▸ **Exercise prompt**: Whenever a line below includes "computer", add it to the tally, then give the total and nothing more.

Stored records

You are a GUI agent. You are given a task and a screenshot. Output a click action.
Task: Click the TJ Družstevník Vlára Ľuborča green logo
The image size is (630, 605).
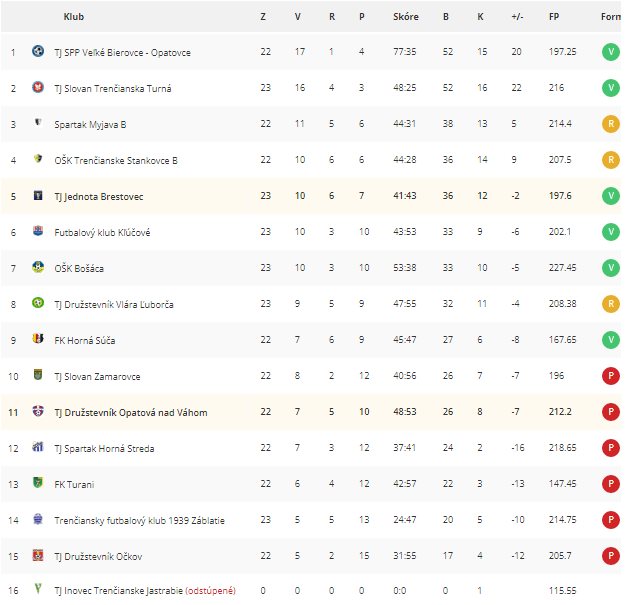pos(38,302)
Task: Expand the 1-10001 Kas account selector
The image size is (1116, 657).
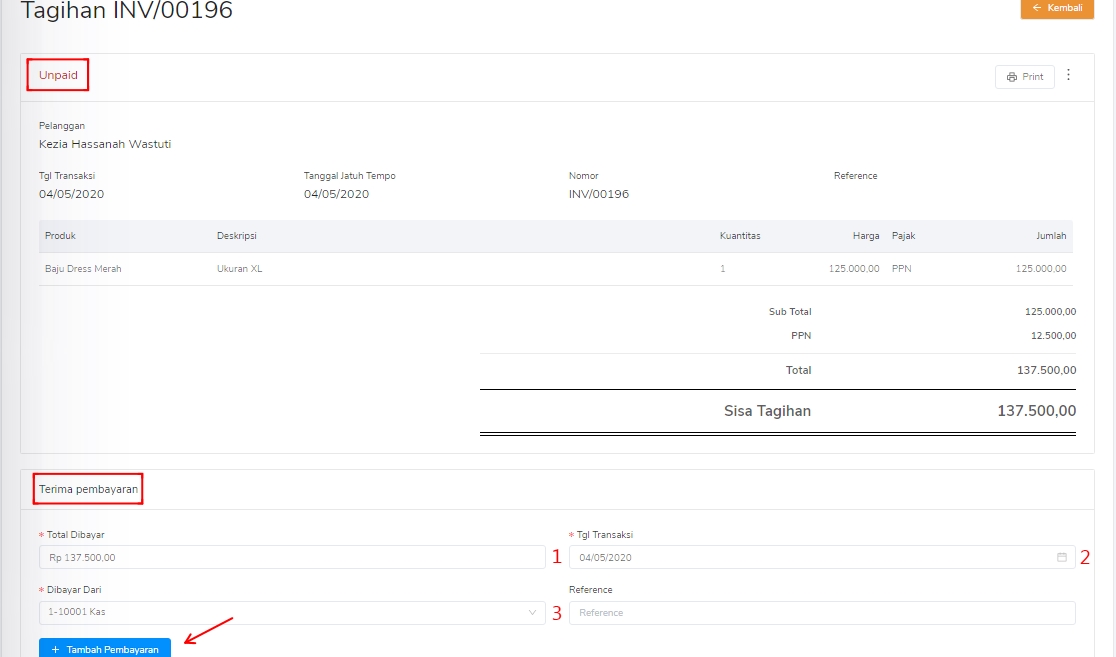Action: (x=290, y=612)
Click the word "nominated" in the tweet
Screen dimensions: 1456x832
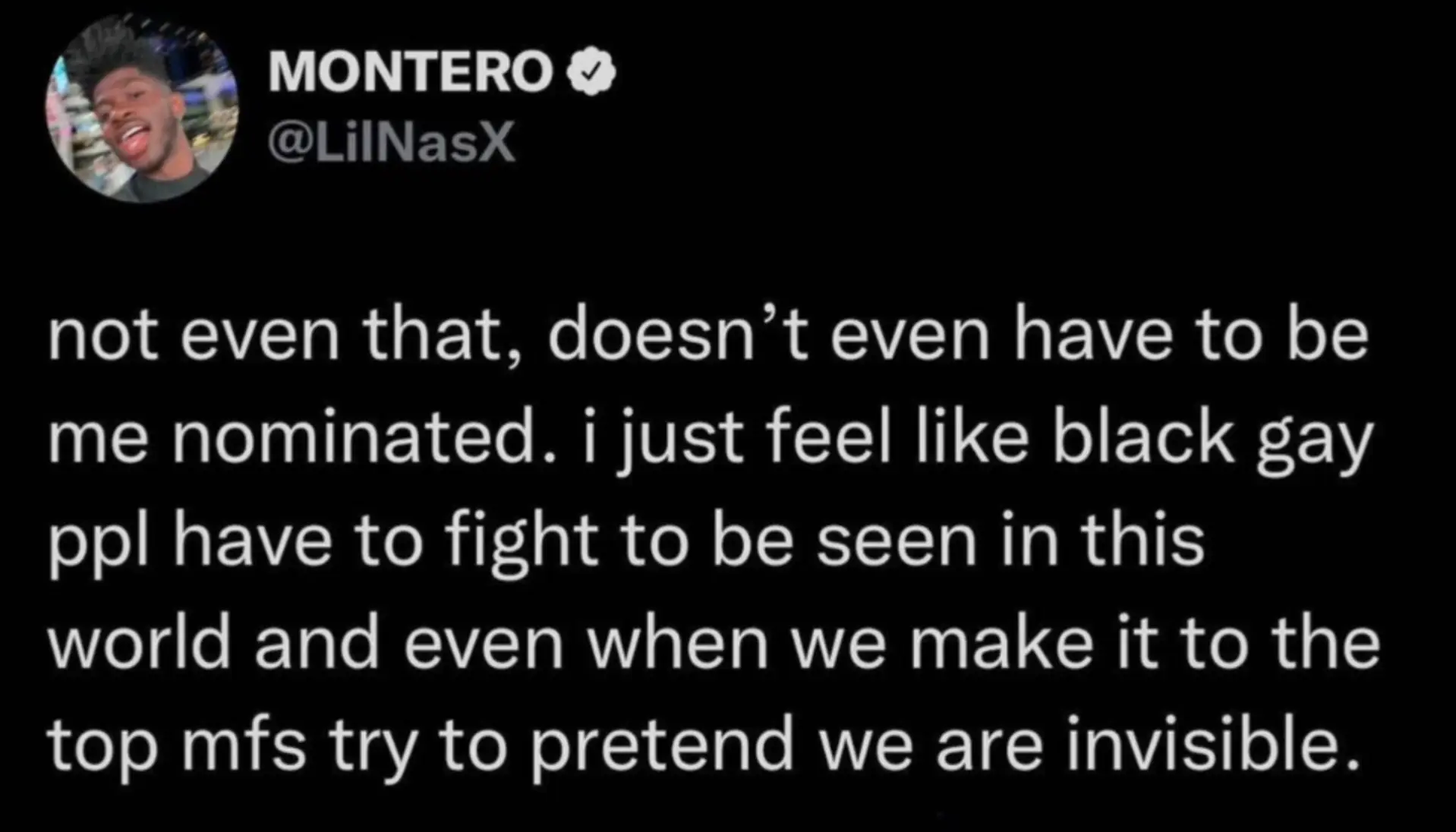pos(355,440)
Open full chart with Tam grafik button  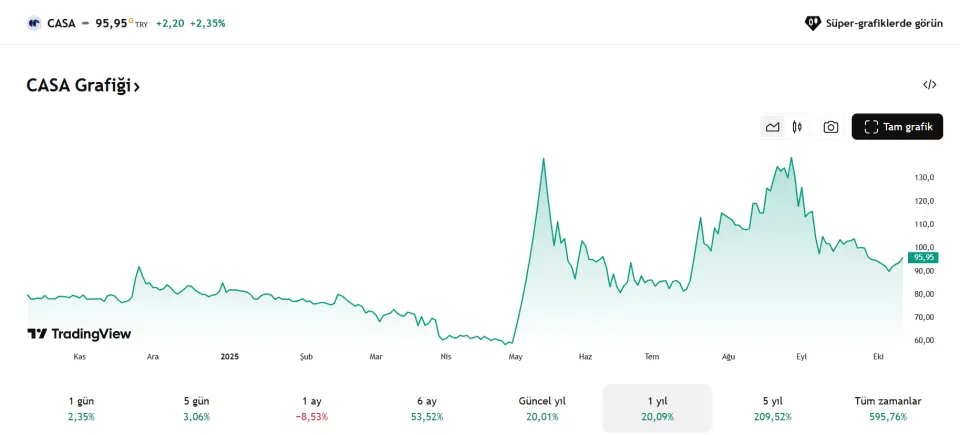(x=897, y=127)
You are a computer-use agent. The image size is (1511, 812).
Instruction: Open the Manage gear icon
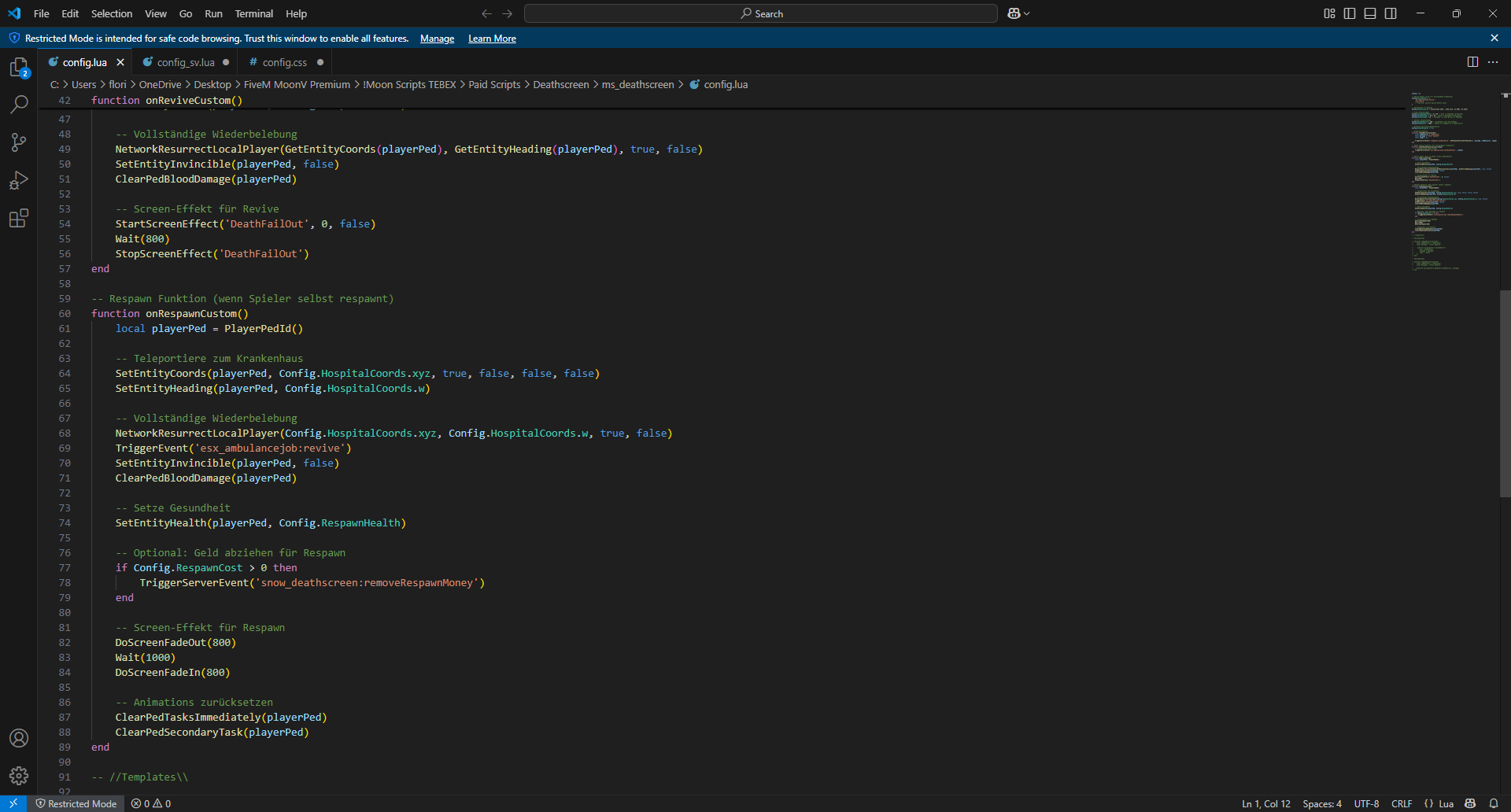click(19, 776)
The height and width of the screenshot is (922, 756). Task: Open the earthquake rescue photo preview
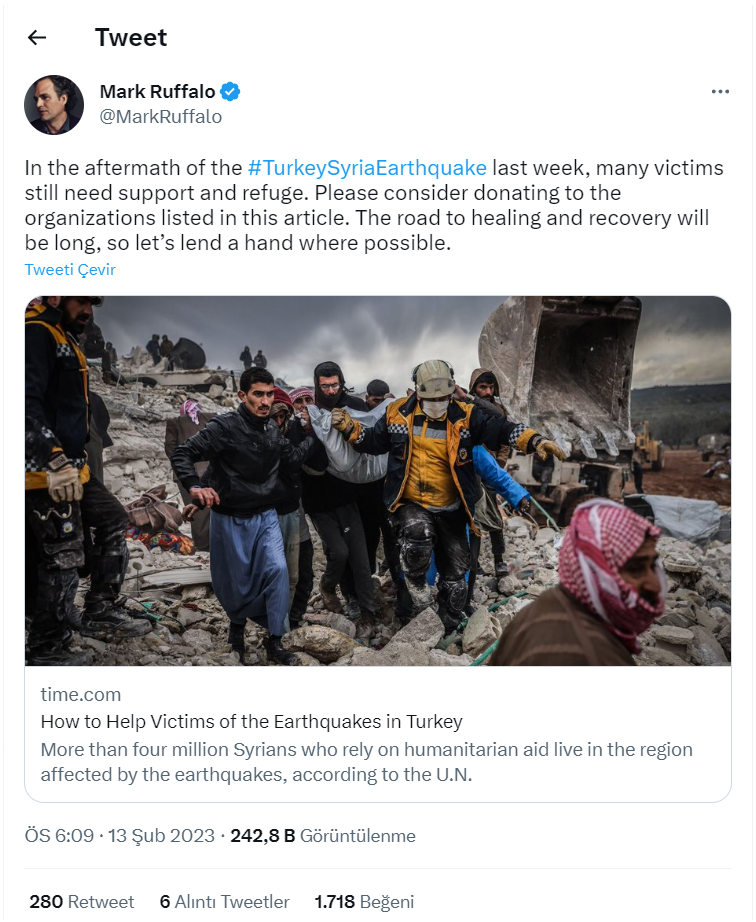[x=377, y=481]
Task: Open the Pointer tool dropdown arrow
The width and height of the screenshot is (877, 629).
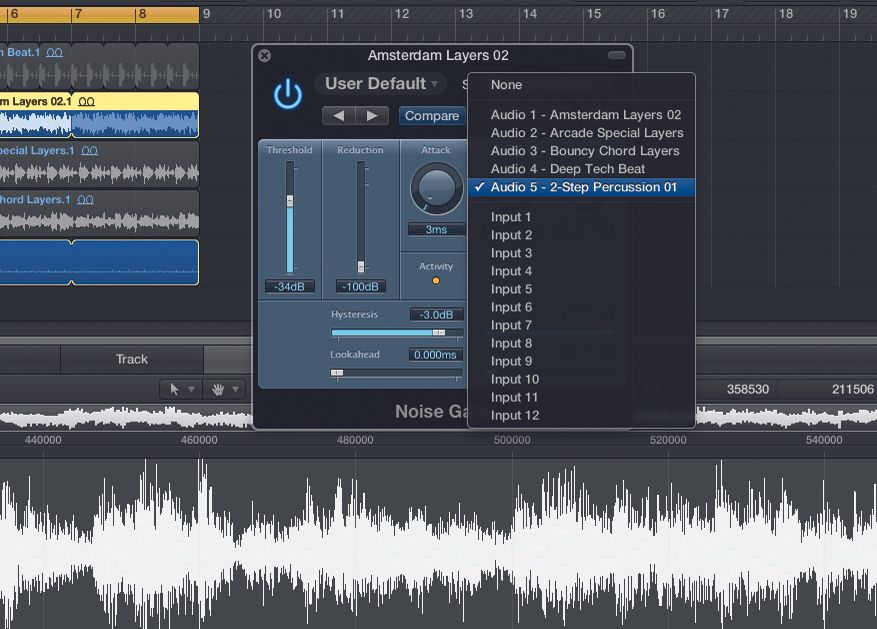Action: [x=192, y=390]
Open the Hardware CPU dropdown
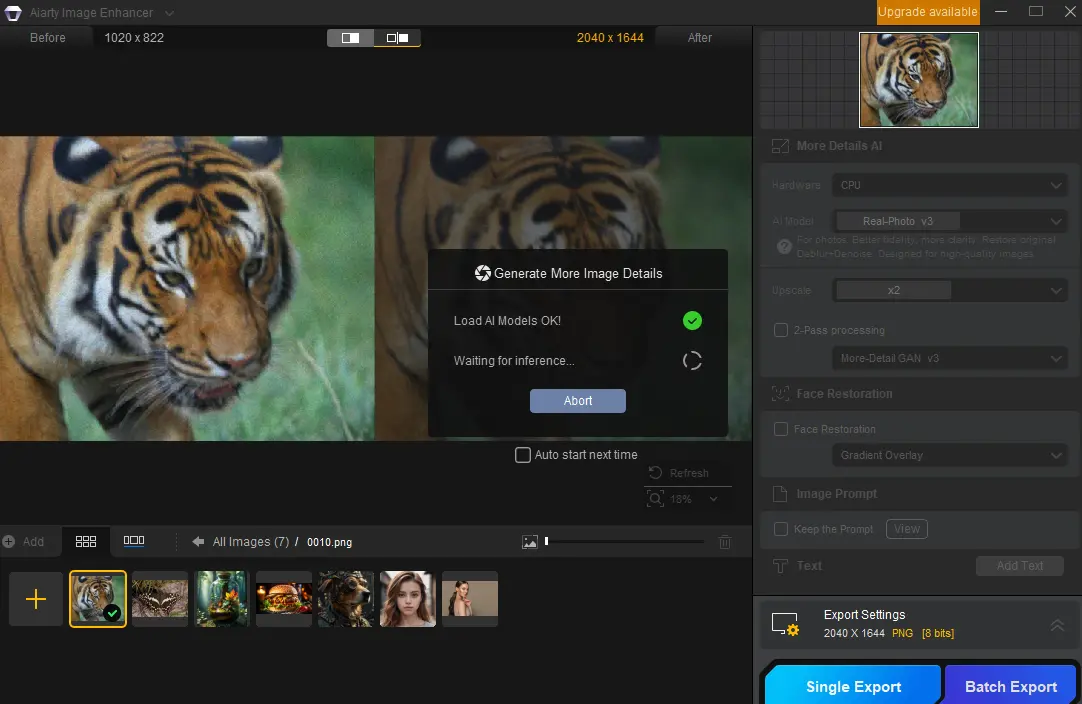The image size is (1082, 704). (x=950, y=185)
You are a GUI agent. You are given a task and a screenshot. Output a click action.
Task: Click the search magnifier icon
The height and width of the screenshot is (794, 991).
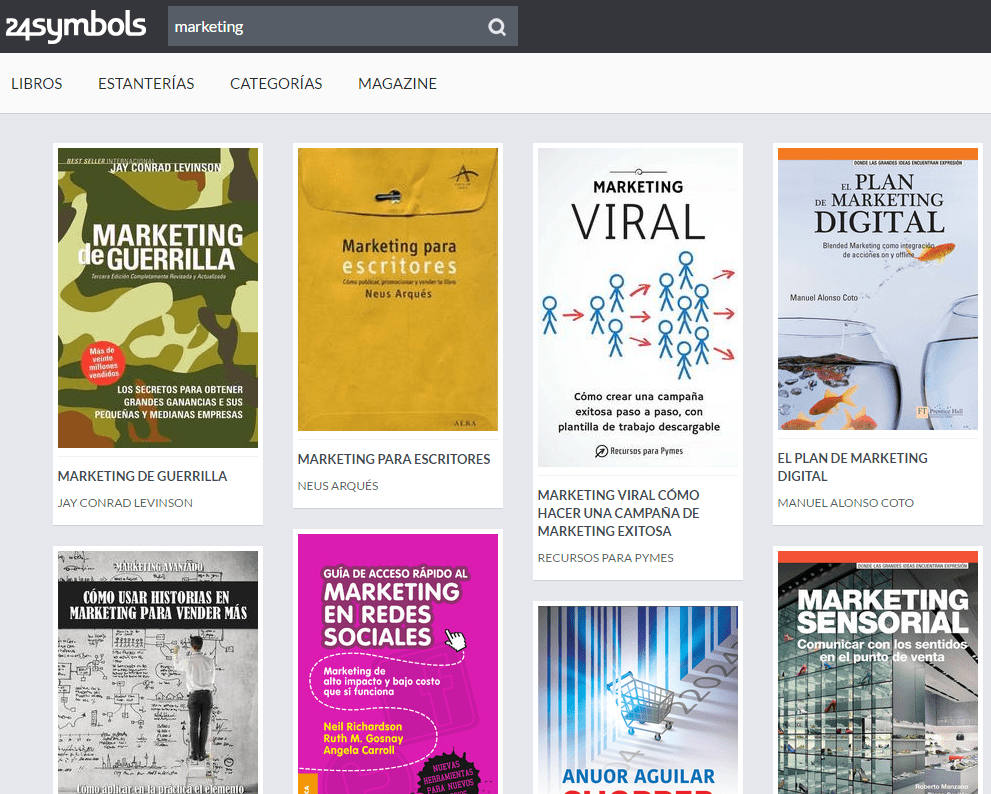point(496,26)
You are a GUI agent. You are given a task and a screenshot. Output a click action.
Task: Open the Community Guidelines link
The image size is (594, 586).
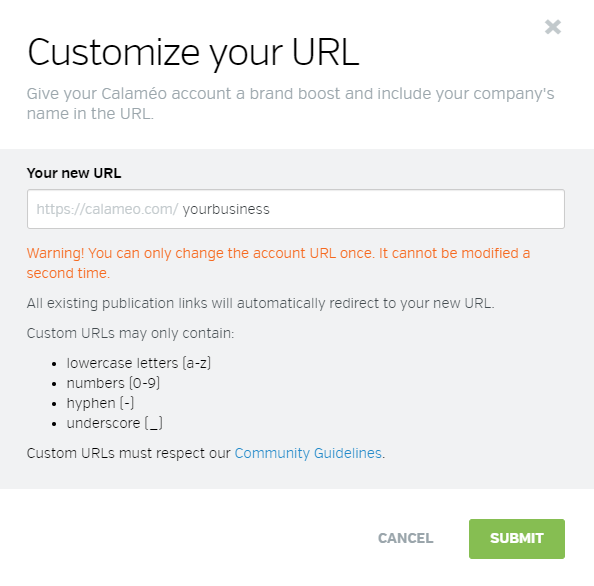pyautogui.click(x=308, y=453)
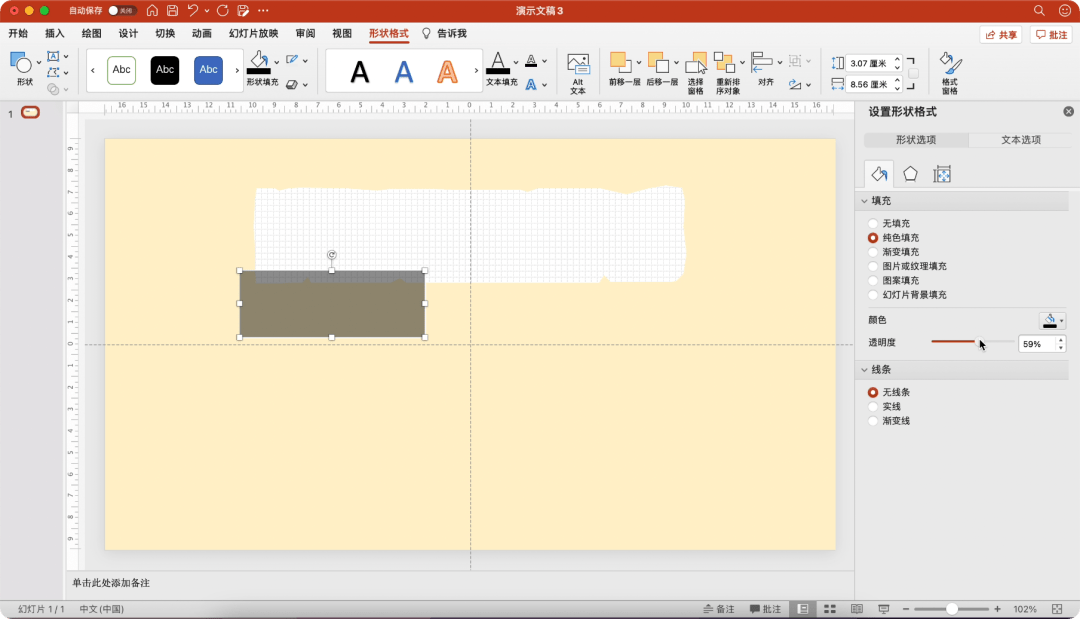Select the Size and Properties panel icon
This screenshot has width=1080, height=619.
[x=942, y=174]
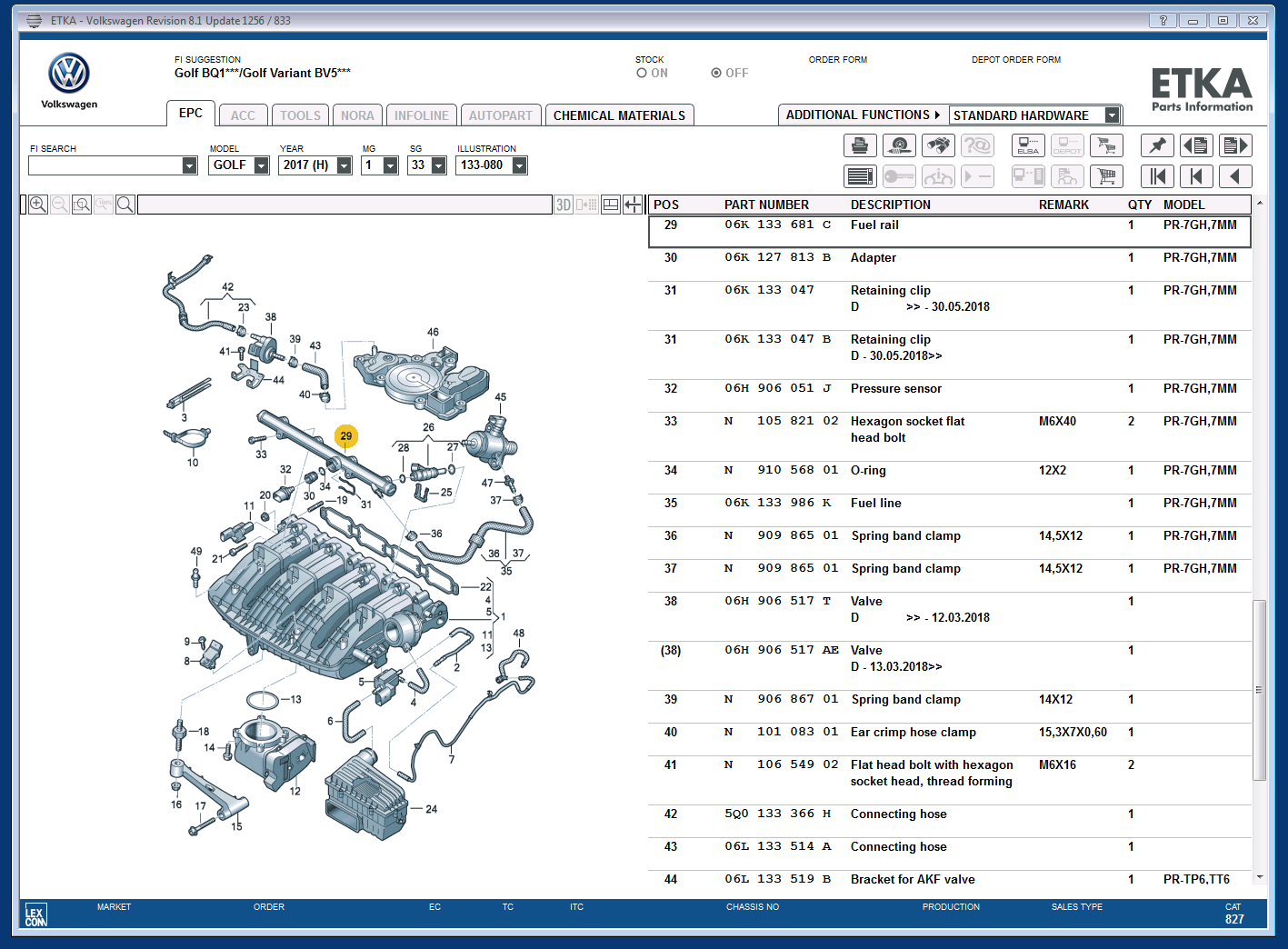Image resolution: width=1288 pixels, height=949 pixels.
Task: Select the stock ON radio button
Action: [x=642, y=74]
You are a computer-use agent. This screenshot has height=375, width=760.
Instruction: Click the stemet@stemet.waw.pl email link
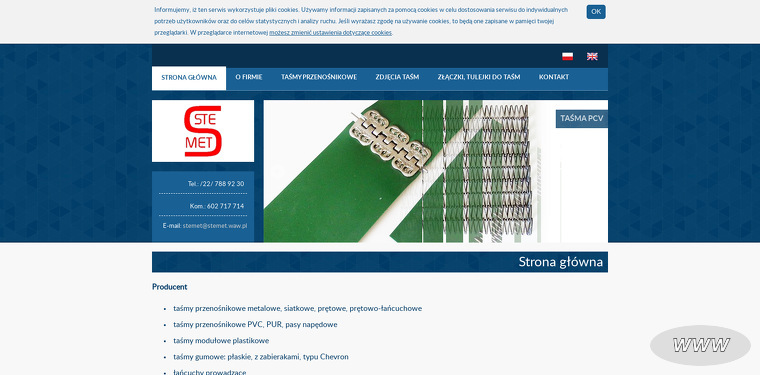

▸ **Answer section**: 2